Output the full listing below, keeping each line exact.

------ DATA SHOWN

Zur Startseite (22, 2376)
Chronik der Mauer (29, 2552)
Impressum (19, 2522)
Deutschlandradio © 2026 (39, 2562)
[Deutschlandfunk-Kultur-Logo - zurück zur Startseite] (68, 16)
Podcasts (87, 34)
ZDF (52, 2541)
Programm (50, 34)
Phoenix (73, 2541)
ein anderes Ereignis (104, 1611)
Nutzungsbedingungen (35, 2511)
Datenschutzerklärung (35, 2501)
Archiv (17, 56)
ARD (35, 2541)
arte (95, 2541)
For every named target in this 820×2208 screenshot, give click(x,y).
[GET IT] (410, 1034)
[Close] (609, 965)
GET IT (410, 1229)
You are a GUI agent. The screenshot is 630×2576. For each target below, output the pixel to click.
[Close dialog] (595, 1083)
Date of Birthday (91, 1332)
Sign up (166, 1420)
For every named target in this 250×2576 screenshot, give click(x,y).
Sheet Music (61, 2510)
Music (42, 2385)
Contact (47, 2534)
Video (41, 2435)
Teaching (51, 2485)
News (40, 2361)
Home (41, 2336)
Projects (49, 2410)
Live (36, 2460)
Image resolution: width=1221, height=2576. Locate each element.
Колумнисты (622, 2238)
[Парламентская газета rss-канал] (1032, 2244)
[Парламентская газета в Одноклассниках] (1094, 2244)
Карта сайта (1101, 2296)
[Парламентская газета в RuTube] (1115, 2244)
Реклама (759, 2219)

------------

FINISHED EXERCISE:
Zur Startseite (22, 2376)
Chronik der Mauer (29, 2552)
Impressum (19, 2522)
Deutschlandradio © 2026 (39, 2562)
[Deutschlandfunk-Kultur-Logo - zurück zur Startseite] (68, 16)
Podcasts (87, 34)
ZDF (52, 2541)
Programm (50, 34)
Phoenix (73, 2541)
ein anderes Ereignis (104, 1611)
Nutzungsbedingungen (35, 2511)
Datenschutzerklärung (35, 2501)
Archiv (17, 56)
ARD (35, 2541)
arte (95, 2541)
For every named target in this 820×2208 screenshot, give click(x,y).
[GET IT] (410, 1034)
[Close] (609, 965)
GET IT (410, 1229)
You are a GUI agent. The screenshot is 630×2576. For each target below, output the pixel to click.
[Close dialog] (595, 1083)
Date of Birthday (91, 1332)
Sign up (166, 1420)
For every named target in this 250×2576 screenshot, give click(x,y).
Sheet Music (61, 2510)
Music (42, 2385)
Contact (47, 2534)
Video (41, 2435)
Teaching (51, 2485)
News (40, 2361)
Home (41, 2336)
Projects (49, 2410)
Live (36, 2460)
Image resolution: width=1221, height=2576. Locate each element.
Колумнисты (622, 2238)
[Парламентская газета rss-канал] (1032, 2244)
[Парламентская газета в Одноклассниках] (1094, 2244)
Карта сайта (1101, 2296)
[Парламентская газета в RuTube] (1115, 2244)
Реклама (759, 2219)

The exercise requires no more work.